Countries with promising futures make things even as they innovate, design and finance them. Their businesses and governments find ways to balance the needs of environmental protection and energy efficiency with the promise of profits, new technology, the autonomy -- and jobs -- that comes with manufacturing much it at home.
"There's no question there has to be a balance ... and a partnership" between business and government "more than a domination of one or the other," says Chip McClure, chairman and CEO of ArvinMeritor Inc., a global auto supplier based in Troy. "As I look at other parts of the world, they've been doing it for quite some time."
We're not doing so well -- in Detroit or the nation. The past nine months, marked by frozen credit markets, plunging market values and the teetering of whole industries on the brink of collapse, have been harsh reminders that the American economy of a generation ago is more fragile and in many ways less prepared for pitiless global competition than many thought possible.
Don't believe it? Welcome to Detroit. On the drive in from the airport, now considered one of the best in the world after its run in the Third World-status ranks, you may have noticed the burned-out homes, the rotting hulk once known as the Central Depot train station, the wreckage of beloved Tiger Stadium.

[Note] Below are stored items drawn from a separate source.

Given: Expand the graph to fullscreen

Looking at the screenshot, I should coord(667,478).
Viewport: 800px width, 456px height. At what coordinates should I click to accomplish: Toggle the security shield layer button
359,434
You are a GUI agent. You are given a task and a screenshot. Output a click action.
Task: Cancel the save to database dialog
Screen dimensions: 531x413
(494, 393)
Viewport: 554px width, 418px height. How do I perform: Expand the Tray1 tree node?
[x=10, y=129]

You may have read yet another story -- or five -- about the rolling bankruptcies of Detroit's shocked auto industry. First Chrysler. Now GM. Plants gone. Jobs gone. Dealers gone. Community tax revenue -- gone. All of it, and so much more, is evidence of a regional economy hitting bottom, a place that created great wealth but ignored the quickening competition coming from Japan, South Korea, Germany and, yes, our own American South.
We are living the story you're reading, and have been for nearly a decade. We are the cautionary American tale, the people whose managers and union leaders clung to the "manufacturing" piece of the National Summit agenda at the expense of the "technology," "energy" and "environment" pieces until denying them no longer was an option.
We didn't get it. Those who did? Marginalized, retired, pushed out or resigned in frustration. Whole institutions born in the formative years of what became the American Century -- the United Auto Workers, GM, Ford, Chrysler -- couldn't muster courage to change cultures mired in the past and wouldn't embrace the sentiment that is as true as it is cheesy: We're all in this together.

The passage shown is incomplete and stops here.